##### DATA SUPPLIED

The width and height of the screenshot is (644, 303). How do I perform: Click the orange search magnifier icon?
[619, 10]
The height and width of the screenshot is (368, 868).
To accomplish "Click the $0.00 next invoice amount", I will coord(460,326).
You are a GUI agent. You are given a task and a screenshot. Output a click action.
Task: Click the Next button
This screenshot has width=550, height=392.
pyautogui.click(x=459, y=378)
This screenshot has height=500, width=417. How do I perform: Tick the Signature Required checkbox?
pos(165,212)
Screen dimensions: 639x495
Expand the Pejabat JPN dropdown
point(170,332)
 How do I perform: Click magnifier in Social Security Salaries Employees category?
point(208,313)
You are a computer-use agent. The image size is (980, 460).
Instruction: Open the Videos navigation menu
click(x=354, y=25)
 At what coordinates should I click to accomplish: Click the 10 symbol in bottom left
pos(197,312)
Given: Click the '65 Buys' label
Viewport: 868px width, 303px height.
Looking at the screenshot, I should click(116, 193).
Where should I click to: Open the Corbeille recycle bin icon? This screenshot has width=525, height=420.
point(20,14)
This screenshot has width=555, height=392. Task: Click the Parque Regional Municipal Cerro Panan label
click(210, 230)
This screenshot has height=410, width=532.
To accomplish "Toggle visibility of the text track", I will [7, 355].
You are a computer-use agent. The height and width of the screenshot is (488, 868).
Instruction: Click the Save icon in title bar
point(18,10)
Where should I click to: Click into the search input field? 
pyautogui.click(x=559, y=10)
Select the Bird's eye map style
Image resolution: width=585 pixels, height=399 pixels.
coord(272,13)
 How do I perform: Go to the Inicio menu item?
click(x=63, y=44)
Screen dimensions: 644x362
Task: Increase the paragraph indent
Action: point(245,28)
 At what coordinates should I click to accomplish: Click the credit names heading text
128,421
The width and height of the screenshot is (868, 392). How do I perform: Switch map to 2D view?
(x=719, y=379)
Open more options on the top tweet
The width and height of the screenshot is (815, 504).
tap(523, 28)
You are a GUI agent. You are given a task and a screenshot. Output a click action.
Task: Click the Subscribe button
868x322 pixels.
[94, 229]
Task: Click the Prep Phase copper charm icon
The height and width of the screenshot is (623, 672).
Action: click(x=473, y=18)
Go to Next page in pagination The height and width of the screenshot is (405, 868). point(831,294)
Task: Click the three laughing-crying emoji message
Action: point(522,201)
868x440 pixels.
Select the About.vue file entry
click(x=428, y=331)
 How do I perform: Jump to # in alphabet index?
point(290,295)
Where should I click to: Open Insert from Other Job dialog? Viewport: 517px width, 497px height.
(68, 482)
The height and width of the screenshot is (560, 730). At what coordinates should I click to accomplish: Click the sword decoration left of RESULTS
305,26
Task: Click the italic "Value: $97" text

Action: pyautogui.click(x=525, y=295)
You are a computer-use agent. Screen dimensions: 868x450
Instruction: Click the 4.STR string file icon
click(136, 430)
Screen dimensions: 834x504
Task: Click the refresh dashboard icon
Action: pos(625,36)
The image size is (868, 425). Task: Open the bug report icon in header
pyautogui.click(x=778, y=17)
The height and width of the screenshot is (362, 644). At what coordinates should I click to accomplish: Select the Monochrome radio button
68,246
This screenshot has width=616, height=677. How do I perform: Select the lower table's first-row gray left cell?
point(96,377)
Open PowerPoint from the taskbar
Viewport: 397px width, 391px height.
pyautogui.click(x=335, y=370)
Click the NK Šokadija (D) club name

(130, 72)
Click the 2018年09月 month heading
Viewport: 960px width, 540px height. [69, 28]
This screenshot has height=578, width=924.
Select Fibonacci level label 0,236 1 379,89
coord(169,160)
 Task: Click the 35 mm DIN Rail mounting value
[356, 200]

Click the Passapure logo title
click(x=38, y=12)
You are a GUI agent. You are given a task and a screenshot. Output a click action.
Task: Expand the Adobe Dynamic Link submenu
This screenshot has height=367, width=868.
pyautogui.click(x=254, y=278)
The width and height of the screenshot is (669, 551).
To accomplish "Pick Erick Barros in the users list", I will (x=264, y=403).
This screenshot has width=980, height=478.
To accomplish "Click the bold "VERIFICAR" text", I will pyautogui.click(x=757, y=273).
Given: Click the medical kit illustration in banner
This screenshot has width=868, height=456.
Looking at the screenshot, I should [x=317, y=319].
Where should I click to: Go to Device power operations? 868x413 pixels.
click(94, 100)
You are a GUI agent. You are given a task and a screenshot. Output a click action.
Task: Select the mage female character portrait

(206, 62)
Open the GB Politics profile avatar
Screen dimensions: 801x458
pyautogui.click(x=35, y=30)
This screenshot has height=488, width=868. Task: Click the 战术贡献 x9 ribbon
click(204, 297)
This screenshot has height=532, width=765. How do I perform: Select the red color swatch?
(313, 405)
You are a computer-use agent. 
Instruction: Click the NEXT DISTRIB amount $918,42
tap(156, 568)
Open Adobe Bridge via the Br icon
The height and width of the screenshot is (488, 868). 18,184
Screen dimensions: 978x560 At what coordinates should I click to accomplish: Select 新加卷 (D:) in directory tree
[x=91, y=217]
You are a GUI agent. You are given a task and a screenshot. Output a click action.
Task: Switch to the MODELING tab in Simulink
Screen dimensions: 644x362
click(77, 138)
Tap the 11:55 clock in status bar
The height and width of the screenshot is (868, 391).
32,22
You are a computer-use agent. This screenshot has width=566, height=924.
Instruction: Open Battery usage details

##########

Give the listing once more, unchanged in every line.

WRITTEN RESPONSE
The width and height of the screenshot is (644, 303). How do I perform: Click the orange search magnifier icon?
[619, 10]
The height and width of the screenshot is (368, 868).
To accomplish "Click the $0.00 next invoice amount", I will coord(460,326).
You are a GUI agent. You are given a task and a screenshot. Output a click action.
Task: Click the Next button
This screenshot has width=550, height=392.
pyautogui.click(x=459, y=378)
This screenshot has height=500, width=417. How do I perform: Tick the Signature Required checkbox?
pos(165,212)
Screen dimensions: 639x495
Expand the Pejabat JPN dropdown
point(170,332)
 How do I perform: Click magnifier in Social Security Salaries Employees category?
point(208,313)
You are a computer-use agent. The image size is (980, 460).
Instruction: Open the Videos navigation menu
click(x=354, y=25)
 At what coordinates should I click to accomplish: Click the 10 symbol in bottom left
pos(197,312)
Given: Click the '65 Buys' label
Viewport: 868px width, 303px height.
Looking at the screenshot, I should click(116, 193).
Where should I click to: Open the Corbeille recycle bin icon? This screenshot has width=525, height=420.
point(20,14)
This screenshot has width=555, height=392. Task: Click the Parque Regional Municipal Cerro Panan label
click(210, 230)
This screenshot has height=410, width=532.
To accomplish "Toggle visibility of the text track", I will [7, 355].
You are a computer-use agent. The height and width of the screenshot is (488, 868).
Instruction: Click the Save icon in title bar
point(18,10)
Where should I click to: Click into the search input field? 
pyautogui.click(x=559, y=10)
Select the Bird's eye map style
Image resolution: width=585 pixels, height=399 pixels.
coord(272,13)
 How do I perform: Go to the Inicio menu item?
click(x=63, y=44)
Screen dimensions: 644x362
Task: Increase the paragraph indent
Action: point(245,28)
 At what coordinates should I click to accomplish: Click the credit names heading text
128,421
The width and height of the screenshot is (868, 392). How do I perform: Switch map to 2D view?
(x=719, y=379)
Open more options on the top tweet
The width and height of the screenshot is (815, 504).
tap(523, 28)
You are a GUI agent. You are given a task and a screenshot. Output a click action.
Task: Click the Subscribe button
868x322 pixels.
[94, 229]
Task: Click the Prep Phase copper charm icon
The height and width of the screenshot is (623, 672).
Action: click(x=473, y=18)
Go to Next page in pagination The height and width of the screenshot is (405, 868). point(831,294)
Task: Click the three laughing-crying emoji message
Action: point(522,201)
868x440 pixels.
Select the About.vue file entry
click(x=428, y=331)
 How do I perform: Jump to # in alphabet index?
point(290,295)
Where should I click to: Open Insert from Other Job dialog? Viewport: 517px width, 497px height.
(68, 482)
The height and width of the screenshot is (560, 730). At what coordinates should I click to accomplish: Click the sword decoration left of RESULTS
305,26
Task: Click the italic "Value: $97" text

Action: pyautogui.click(x=525, y=295)
You are a computer-use agent. Screen dimensions: 868x450
Instruction: Click the 4.STR string file icon
click(136, 430)
Screen dimensions: 834x504
Task: Click the refresh dashboard icon
Action: pos(625,36)
The image size is (868, 425). Task: Open the bug report icon in header
pyautogui.click(x=778, y=17)
The height and width of the screenshot is (362, 644). At what coordinates should I click to accomplish: Select the Monochrome radio button
68,246
This screenshot has width=616, height=677. How do I perform: Select the lower table's first-row gray left cell?
point(96,377)
Open PowerPoint from the taskbar
Viewport: 397px width, 391px height.
pyautogui.click(x=335, y=370)
Click the NK Šokadija (D) club name

(130, 72)
Click the 2018年09月 month heading
Viewport: 960px width, 540px height. [69, 28]
This screenshot has height=578, width=924.
Select Fibonacci level label 0,236 1 379,89
coord(169,160)
 Task: Click the 35 mm DIN Rail mounting value
[356, 200]

Click the Passapure logo title
click(x=38, y=12)
You are a GUI agent. You are given a task and a screenshot. Output a click action.
Task: Expand the Adobe Dynamic Link submenu
This screenshot has height=367, width=868.
pyautogui.click(x=254, y=278)
The width and height of the screenshot is (669, 551).
To accomplish "Pick Erick Barros in the users list", I will (x=264, y=403).
This screenshot has width=980, height=478.
To accomplish "Click the bold "VERIFICAR" text", I will pyautogui.click(x=757, y=273).
Given: Click the medical kit illustration in banner
This screenshot has width=868, height=456.
Looking at the screenshot, I should [x=317, y=319].
Where should I click to: Go to Device power operations? 868x413 pixels.
click(94, 100)
You are a GUI agent. You are given a task and a screenshot. Output a click action.
Task: Select the mage female character portrait

(206, 62)
Open the GB Politics profile avatar
Screen dimensions: 801x458
pyautogui.click(x=35, y=30)
This screenshot has height=488, width=868. Task: Click the 战术贡献 x9 ribbon
click(204, 297)
This screenshot has height=532, width=765. How do I perform: Select the red color swatch?
(313, 405)
You are a computer-use agent. 
Instruction: Click the NEXT DISTRIB amount $918,42
tap(156, 568)
Open Adobe Bridge via the Br icon
The height and width of the screenshot is (488, 868). 18,184
Screen dimensions: 978x560 At what coordinates should I click to accomplish: Select 新加卷 (D:) in directory tree
[x=91, y=217]
You are a GUI agent. You are given a task and a screenshot. Output a click action.
Task: Switch to the MODELING tab in Simulink
Screen dimensions: 644x362
click(77, 138)
Tap the 11:55 clock in status bar
The height and width of the screenshot is (868, 391).
32,22
You are a computer-use agent. This screenshot has width=566, height=924.
Instruction: Open Battery usage details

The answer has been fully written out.